The making of the Nation

In 1939, the Second World War began. An era of ideological upheaval was born that brought to life such concepts and realities as radical nationalism, capitalist imperialism, totalitarian Socialist states, ultra-xenophobia, independence for European colonies in Asia and, of course, fascism. Documentary filmmaking never had it so good. Generous state patronage came, new technology was developed, young professionals were encouraged -- all to propagate the cause of the war through hair-raising war footage. Hitler’s publicity machine discovered Leni Riefenstahl, and the Arriflex camera was developed according to her requirements. Sixty cinematographers were made available to her to shoot the 1936 Olympics. She shot some of the most powerfully effective military footage: she was the mother of political documentary.
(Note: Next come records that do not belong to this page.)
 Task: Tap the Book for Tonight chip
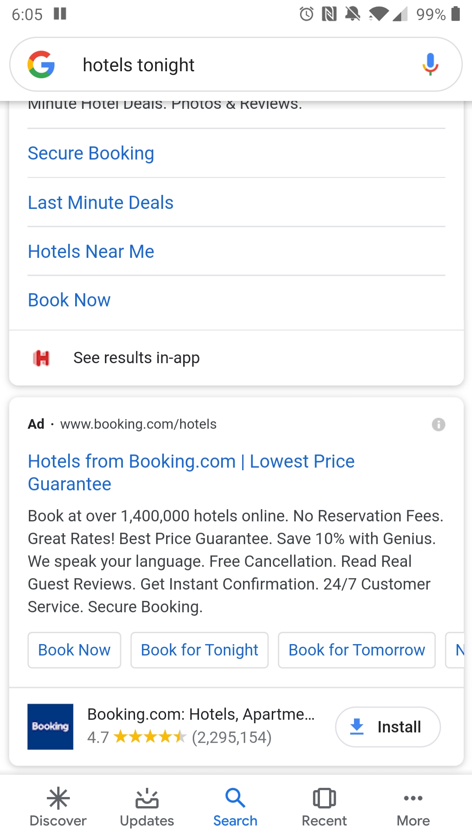click(199, 650)
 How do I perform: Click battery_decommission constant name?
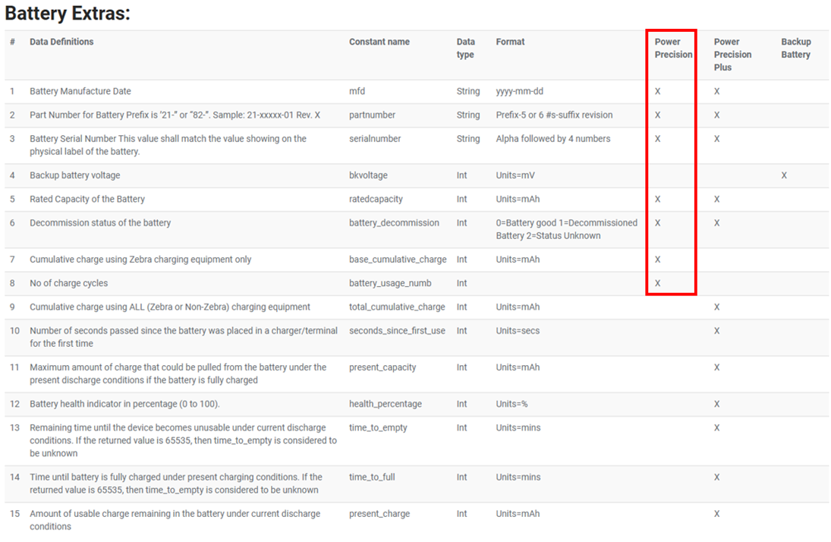click(394, 223)
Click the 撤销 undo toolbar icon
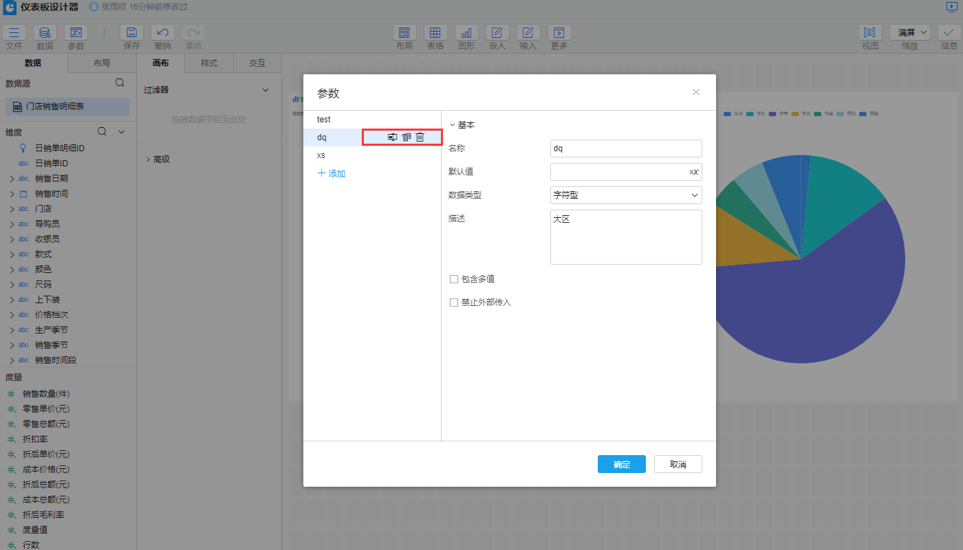963x550 pixels. (x=162, y=33)
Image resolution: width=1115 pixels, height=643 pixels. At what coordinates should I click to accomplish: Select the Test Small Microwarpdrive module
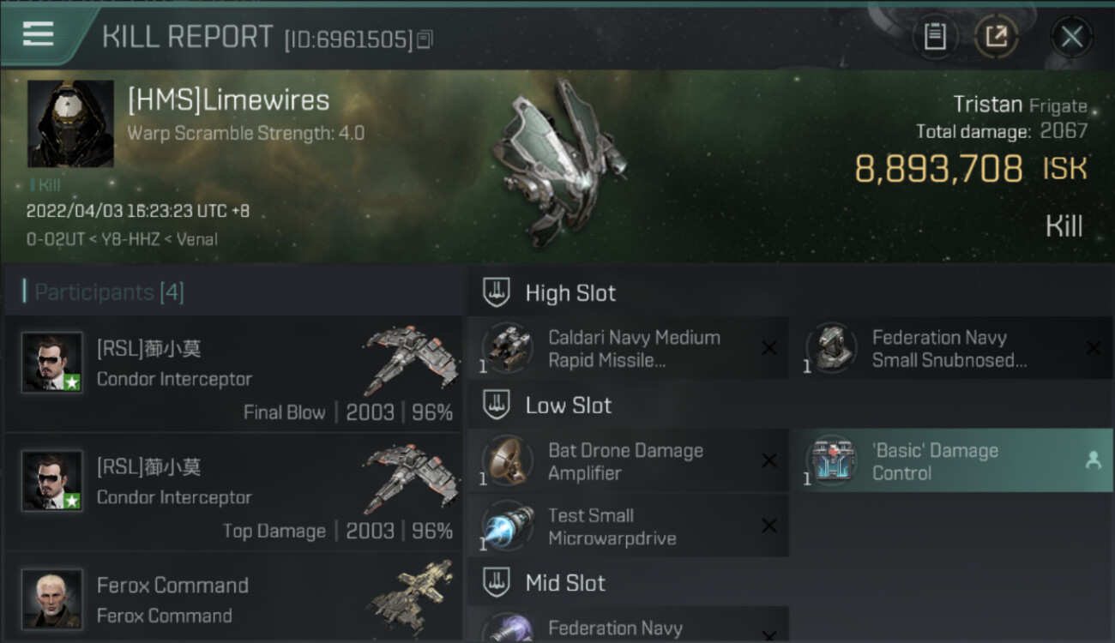click(x=628, y=526)
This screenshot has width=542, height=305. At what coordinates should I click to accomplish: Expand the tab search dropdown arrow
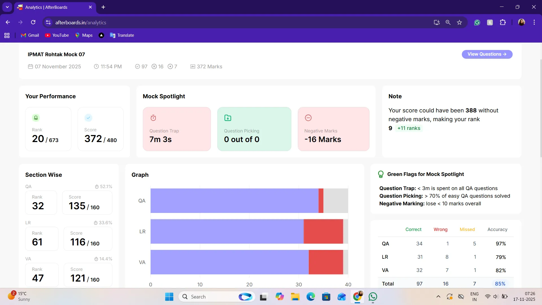[7, 7]
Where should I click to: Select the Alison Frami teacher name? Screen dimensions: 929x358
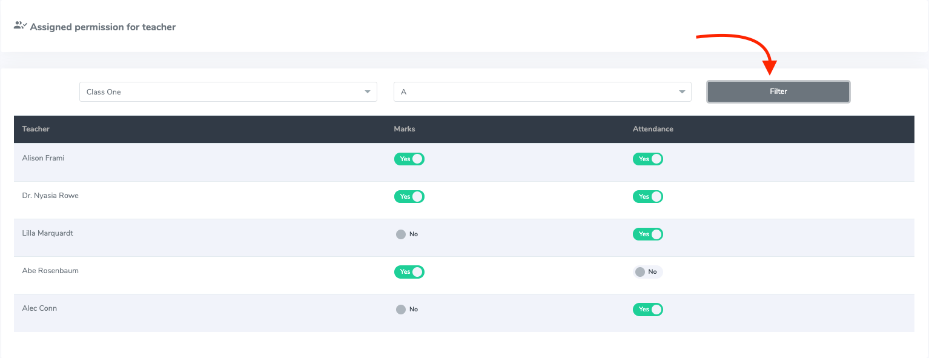(x=43, y=158)
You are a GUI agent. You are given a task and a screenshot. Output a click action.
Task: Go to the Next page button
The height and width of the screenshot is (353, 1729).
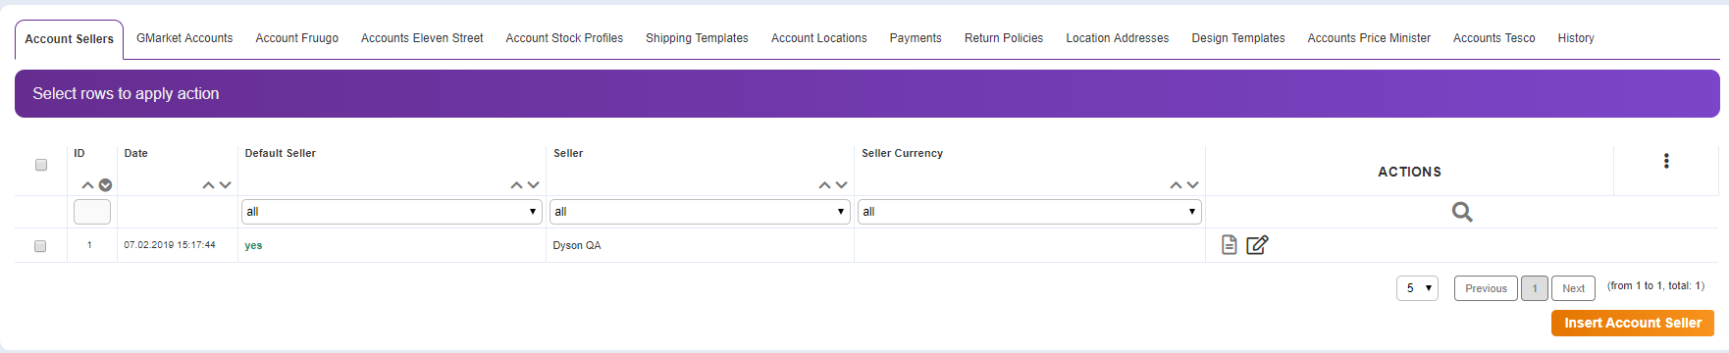coord(1573,288)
Russians and other East European filmmakers tried to counter her work, her ideology, her footage. But the grammar book for the genre had already been written. Political documentary means fearless men marching in file; cut to their feet conquering/freeing the earth for the mother/fatherland; top angle of thousands of files rendering geometrical patterns; cut to a track shot of erect shoulders; cut to a beautiful child waving at them, at their courage and martyrdom; cut to a close shot of rifles on the shoulders of men passing through the frame, threatening to destroy anybody or anything that dares to touch the smile of that child; cut to rough terrain of the battlefield, and so on and so forth.
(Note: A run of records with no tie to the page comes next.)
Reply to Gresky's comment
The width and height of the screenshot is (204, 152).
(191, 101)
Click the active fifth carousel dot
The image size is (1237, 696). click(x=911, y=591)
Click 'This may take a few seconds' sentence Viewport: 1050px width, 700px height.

Projecting the magnified close-up of the mundane (dust flying, train coming), constructing a ‘Real’ according to the audience’s imagination (Vitograph’s bathtub war), discovering and capturing the Other (the Balkan natives and the head-hunters), manufacturing a nationalist brand through spectacles (Leni Riefensthal) -- till today, these remain the formal mainstay of the documentary.

The Indian scenario

In the Indian subcontinent, this phase of expression flowered in the 1950s. In 1943, the British Raj set up the Information Films of India and India News Parade, both with the sole objective of propagating the cause of the war. At the end of the war, in April 1946, the Central Legislative Council was constituted as a precursor to the transfer of power to the Indian government. The council demanded the closure of these two production houses, as they were mainly tools of British interest. Soon after Independence, Jawaharlal Nehru realised that the newly formed country needed a mechanism to reach out to a vast population that was multi-lingual, multi-cultural, unaware of the notion of the Nation and the State, and mostly illiterate. He took special interest in reviving a set-up which predated News Parade, and the Films Division was established.
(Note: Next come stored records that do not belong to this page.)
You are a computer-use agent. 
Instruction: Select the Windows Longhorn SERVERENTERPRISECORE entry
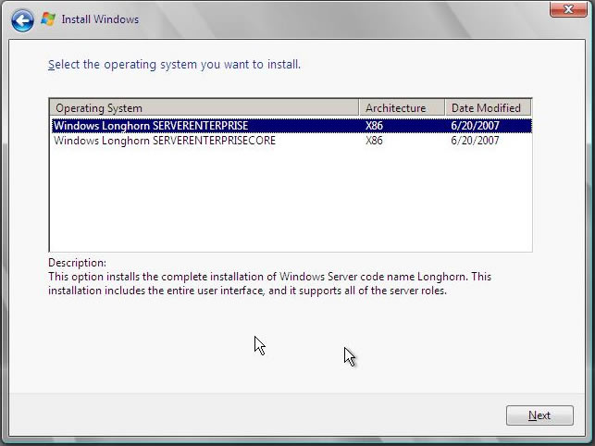click(x=165, y=141)
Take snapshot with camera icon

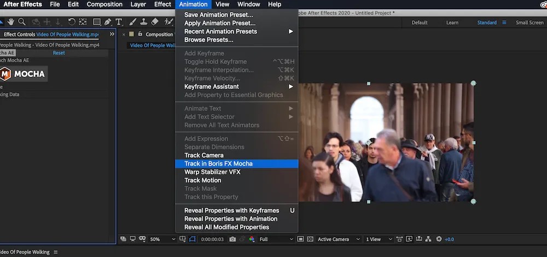(x=232, y=239)
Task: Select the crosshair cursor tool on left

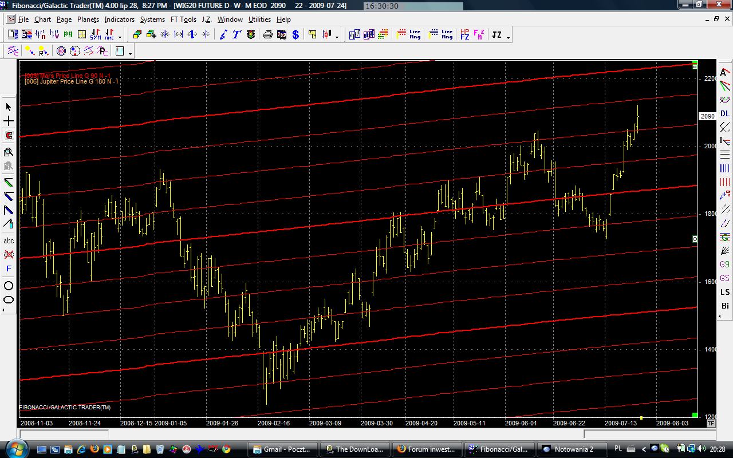Action: click(9, 121)
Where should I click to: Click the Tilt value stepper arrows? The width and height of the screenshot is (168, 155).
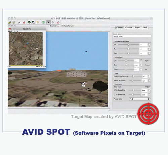[149, 45]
The gaze from the plains of central India travelled to the remotest corners of the country and shot its subjects, the "other" people within the Indian State. In style and aesthetics, these films were a mix of the war film and the anthropological film. The vast, top-angle shots of the land where human beings are part of one linear category, made so popular by war films, coupled with close shots and detailed depictions of the alien customs and people, an anthropological device, were held in consecutive shots. The wide, top-angle shots were to establish the authenticity of locales that are not part of the mainland. The closer shots were for anthropological curiosity, presenting a few chosen details of the "others" that exist outside normative practices -- the Mizos, the Kukis, the Kashmiris, the Banjaras -- and thereby outside the Benevolent State. To this day, the Government of India presents a national award for best anthropological/ethnographic film of the year.

This dominant trend in documentary filmmaking was countered in the late-1970s. The notion of Nation-State was significantly challenged by the Naxalite movement and other organised political formations from the Left and Left of Centre ideologies. Independent political documentaries from local regions were born. Famine was shot, so was homelessness, state atrocities, migration, women as victims of domestic and sexual violence, issues of land ownership, all of these became important. Gautam Ghosh, Utpalendu Chakravarty, Anand Patwardhan, Meera Nair, Suhasini Mulay and Tapan Bose are some of the significant names from that period and they all came from a shared political background. They knew their subjects, their terrain. They wanted to make films in order to prove and disseminate what they already knew as truth. Through the process of the film itself, they placed facts in front of the audience in order to build public opinion. They had the kind of confidence in their arguments that allowed them to hold a mid-shot of an interviewee for minutes. These films were mainly edited on the basis of dialogue tracks -- polemics reigned supreme.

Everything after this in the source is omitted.